Copy the records verbatim, from the line containing "Enable the 12时 hour checkbox" through the line containing "[x=496, y=374]", including both of those lines.

** begin The records **

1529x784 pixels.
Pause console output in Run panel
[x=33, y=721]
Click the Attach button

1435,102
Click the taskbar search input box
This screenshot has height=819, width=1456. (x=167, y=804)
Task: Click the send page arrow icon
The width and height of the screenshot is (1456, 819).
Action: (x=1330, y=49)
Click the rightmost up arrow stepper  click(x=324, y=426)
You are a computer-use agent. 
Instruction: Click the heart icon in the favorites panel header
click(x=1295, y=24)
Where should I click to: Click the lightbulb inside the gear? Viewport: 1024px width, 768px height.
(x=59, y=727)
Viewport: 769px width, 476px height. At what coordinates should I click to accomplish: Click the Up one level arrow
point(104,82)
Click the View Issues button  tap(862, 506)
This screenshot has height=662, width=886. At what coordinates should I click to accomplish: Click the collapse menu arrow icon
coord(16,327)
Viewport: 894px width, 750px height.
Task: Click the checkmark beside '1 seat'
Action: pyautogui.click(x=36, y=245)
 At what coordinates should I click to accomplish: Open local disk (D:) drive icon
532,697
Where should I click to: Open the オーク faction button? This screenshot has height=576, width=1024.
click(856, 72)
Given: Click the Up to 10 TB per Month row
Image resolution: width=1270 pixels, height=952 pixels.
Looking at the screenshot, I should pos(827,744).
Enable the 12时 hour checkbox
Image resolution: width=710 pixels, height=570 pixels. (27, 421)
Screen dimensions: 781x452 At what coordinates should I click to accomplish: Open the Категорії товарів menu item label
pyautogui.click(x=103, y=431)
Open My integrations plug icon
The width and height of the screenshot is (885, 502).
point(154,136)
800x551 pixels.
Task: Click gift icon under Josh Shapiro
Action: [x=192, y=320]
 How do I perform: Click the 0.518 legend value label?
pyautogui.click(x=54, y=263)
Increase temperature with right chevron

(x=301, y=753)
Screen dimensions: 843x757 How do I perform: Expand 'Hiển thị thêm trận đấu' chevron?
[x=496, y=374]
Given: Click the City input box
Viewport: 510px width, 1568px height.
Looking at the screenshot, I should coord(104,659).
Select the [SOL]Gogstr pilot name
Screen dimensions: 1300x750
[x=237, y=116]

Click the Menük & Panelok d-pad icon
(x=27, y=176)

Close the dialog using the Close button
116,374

** end The records **

§ **Task result**:
Enable the 12时 hour checkbox
Image resolution: width=710 pixels, height=570 pixels. (27, 421)
Screen dimensions: 781x452 At what coordinates should I click to accomplish: Open the Категорії товарів menu item label
pyautogui.click(x=103, y=431)
Open My integrations plug icon
The width and height of the screenshot is (885, 502).
point(154,136)
800x551 pixels.
Task: Click gift icon under Josh Shapiro
Action: [x=192, y=320]
 How do I perform: Click the 0.518 legend value label?
pyautogui.click(x=54, y=263)
Increase temperature with right chevron

(x=301, y=753)
Screen dimensions: 843x757 How do I perform: Expand 'Hiển thị thêm trận đấu' chevron?
[x=496, y=374]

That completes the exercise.